Re: [RFC PATCH] PM / core: skip suspend next time if resume returns an error

From: Rafael J. Wysocki
Date: Tue Oct 02 2018 - 04:29:07 EST


On Tue, Oct 2, 2018 at 10:05 AM Pavel Machek <pavel@xxxxxx> wrote:
>
> Hi!
>
> > In general Linux doesn't behave super great if you get an error while
> > executing a device's resume handler. Nothing will come along later
> > and and try again to resume the device (and all devices that depend on
> > it), so pretty much you're left with a non-functioning device and
> > that's not good.
> >
> > However, even though you'll end up with a non-functioning device we
> > still don't consider resume failures to be fatal to the system. We'll
> > keep chugging along and just hope that the device that failed to
> > resume wasn't too critical. This establishes the precedent that we
> > should at least try our best not to fully bork the system after a
> > resume failure.
> >
> > I will argue that the best way to keep the system in the best shape is
> > to assume that if a resume callback failed that it did as close to
> > no-op as possible. Because of this we should consider the device
> > still suspended and shouldn't try to suspend the device again next
> > time around. Today that's not what happens. AKA if you have a
> > device
>
> I don't think there are many guarantees when device resume fail.
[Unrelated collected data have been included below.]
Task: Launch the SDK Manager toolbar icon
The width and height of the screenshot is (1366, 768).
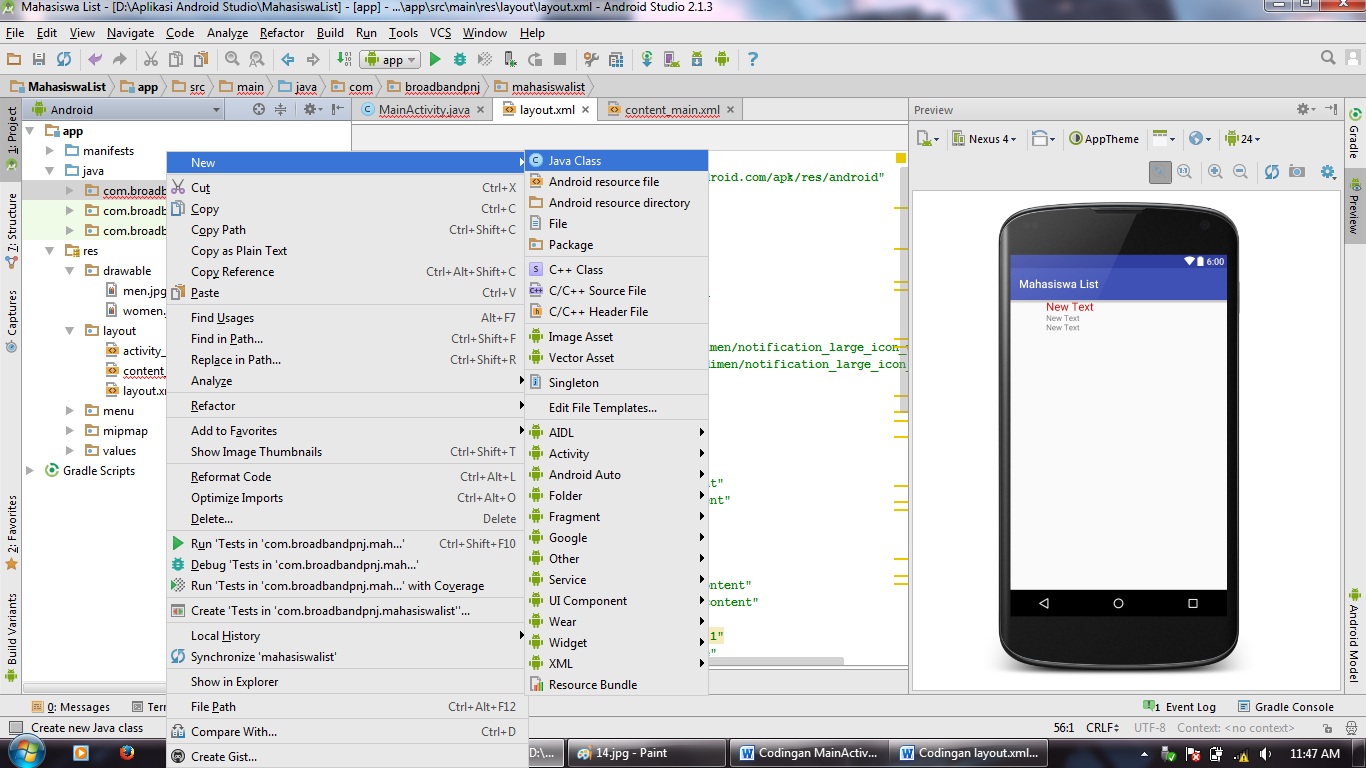Action: [x=698, y=59]

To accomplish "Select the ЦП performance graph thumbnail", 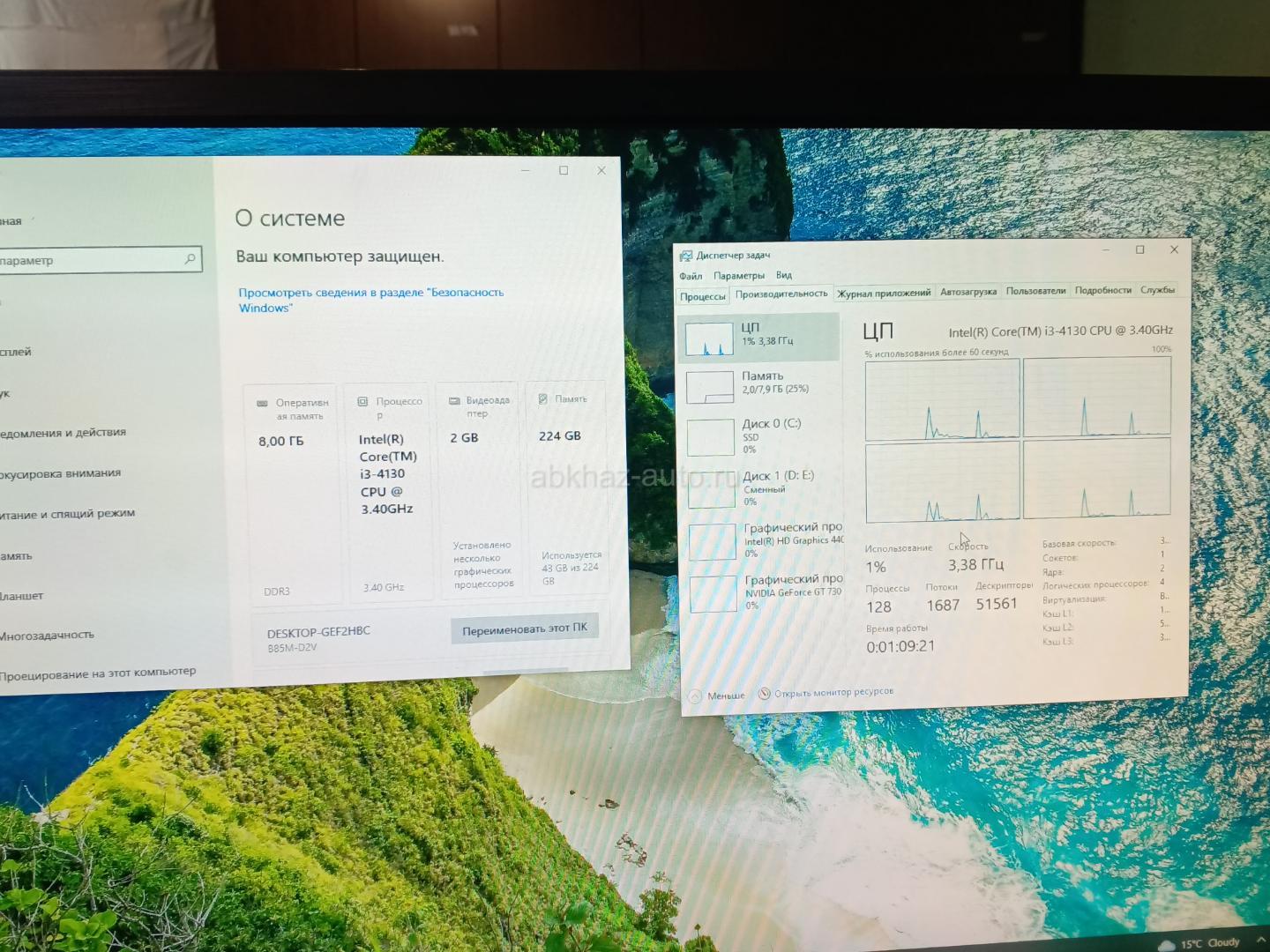I will click(x=709, y=338).
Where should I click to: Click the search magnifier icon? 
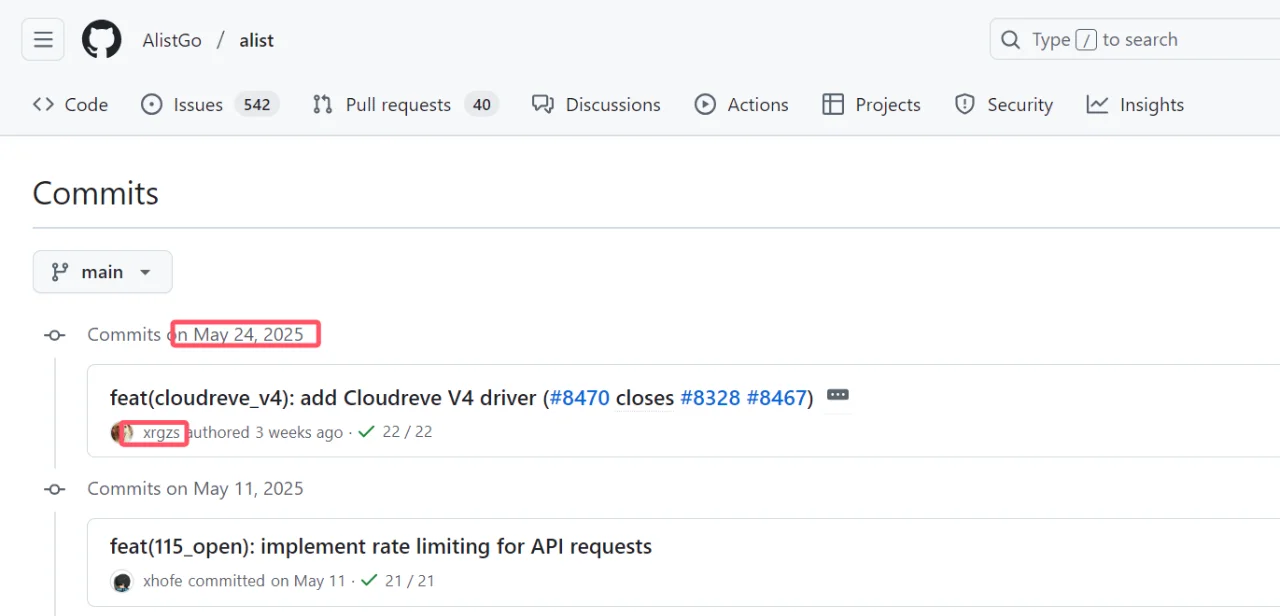[x=1011, y=40]
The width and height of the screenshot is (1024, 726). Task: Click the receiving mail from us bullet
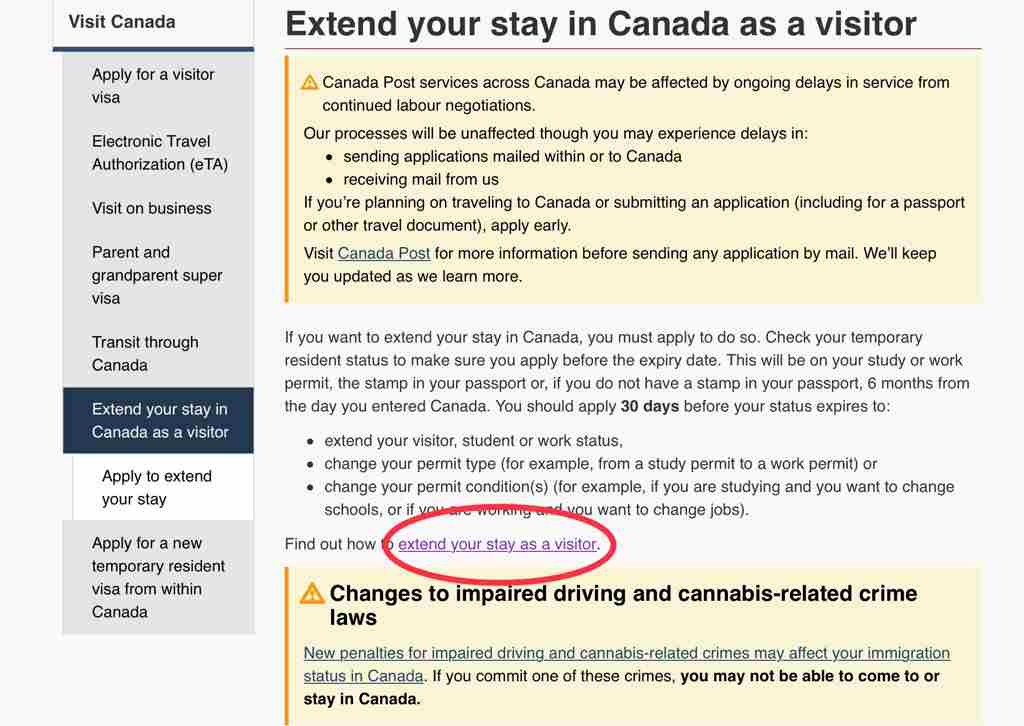421,180
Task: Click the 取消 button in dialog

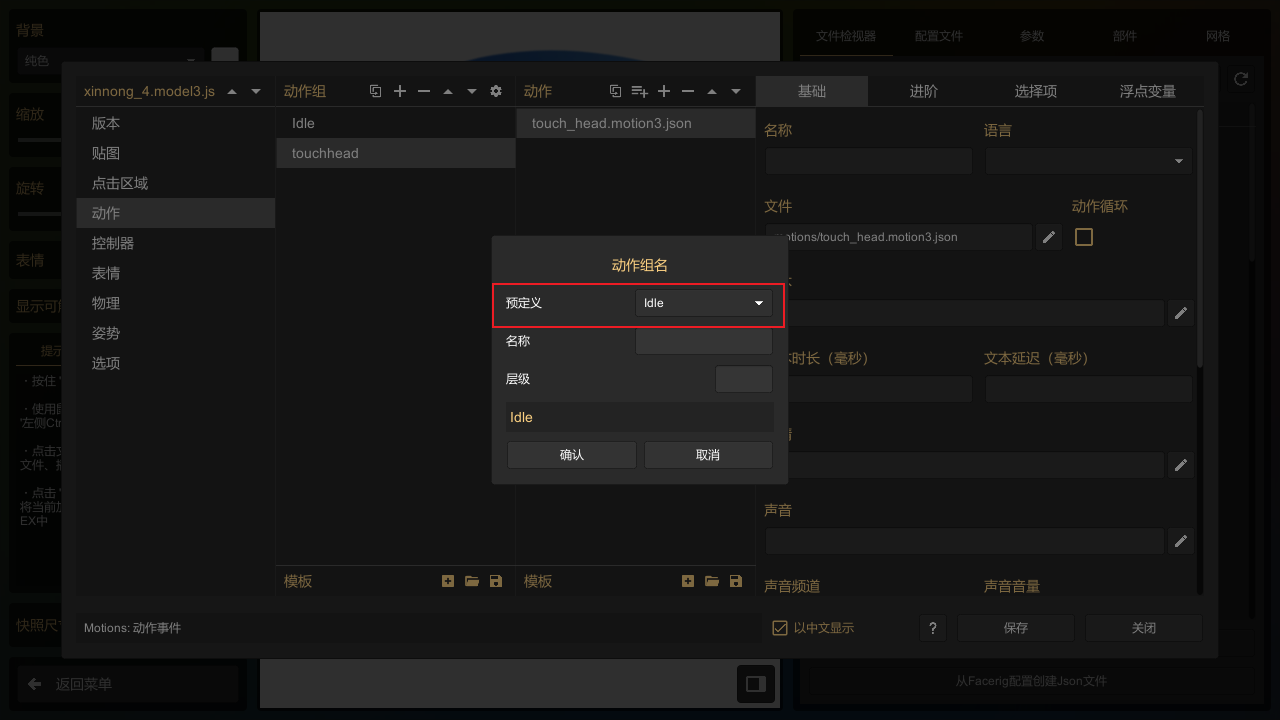Action: (x=708, y=455)
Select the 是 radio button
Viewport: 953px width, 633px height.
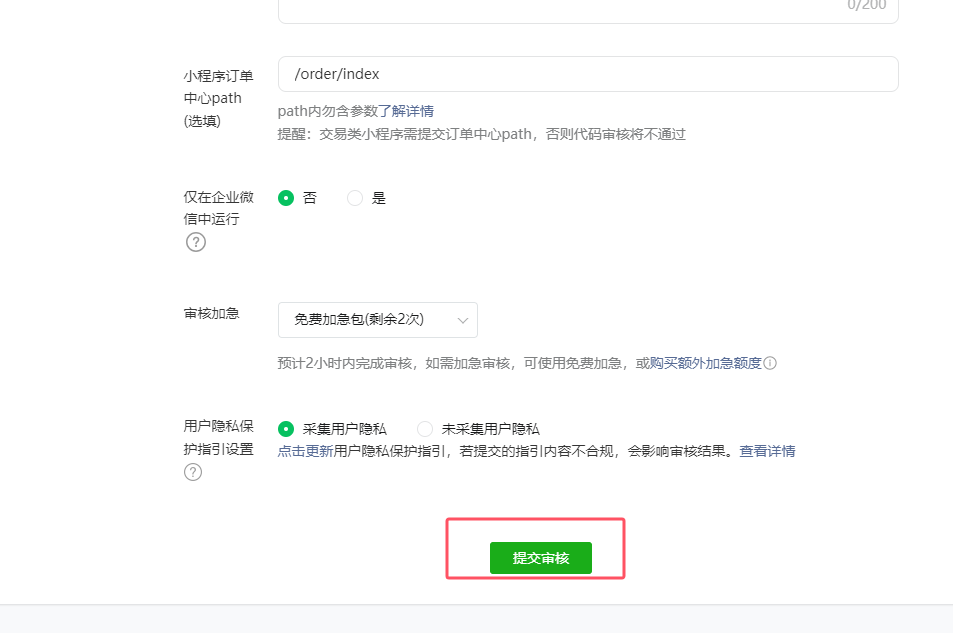[x=355, y=198]
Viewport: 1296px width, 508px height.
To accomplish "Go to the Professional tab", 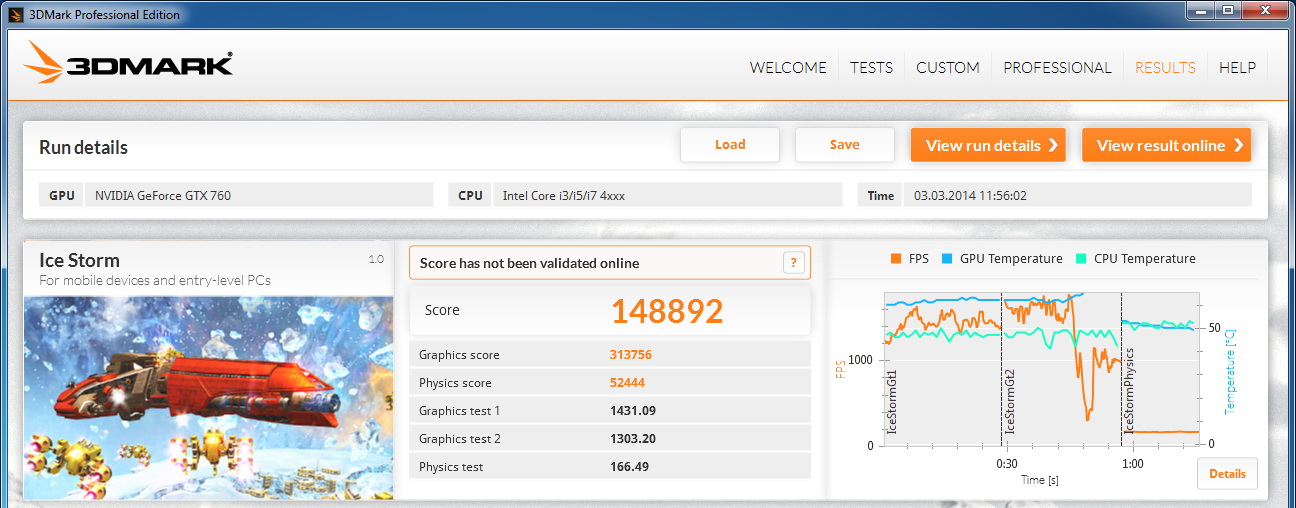I will (x=1057, y=68).
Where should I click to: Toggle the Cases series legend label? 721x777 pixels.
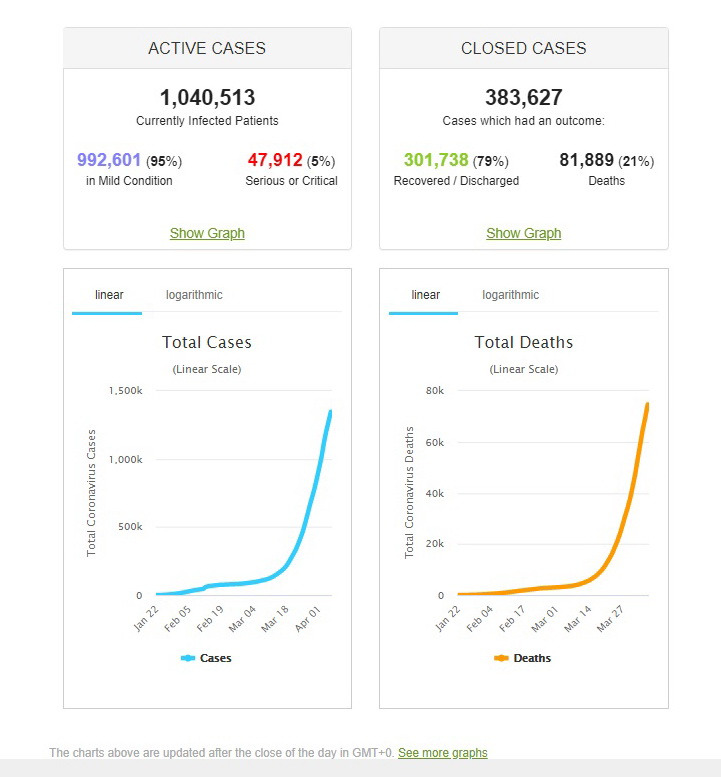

It
> may have done nothing, and it may have resumed the device almost
> fully.
>
> I guess the best option would be to refuse system suspend after some
> device failed like that.
>
> That leaves user possibility to debug it...

I guess so.

Doing that in all cases is kind of risky IMO, because we haven't taken
the return values of the ->resume* callbacks into account so far
(except for printing the information that is), so there may be
non-lethal cases when that happens and the $subject patch would make
them not work any more.

Thanks,
Rafael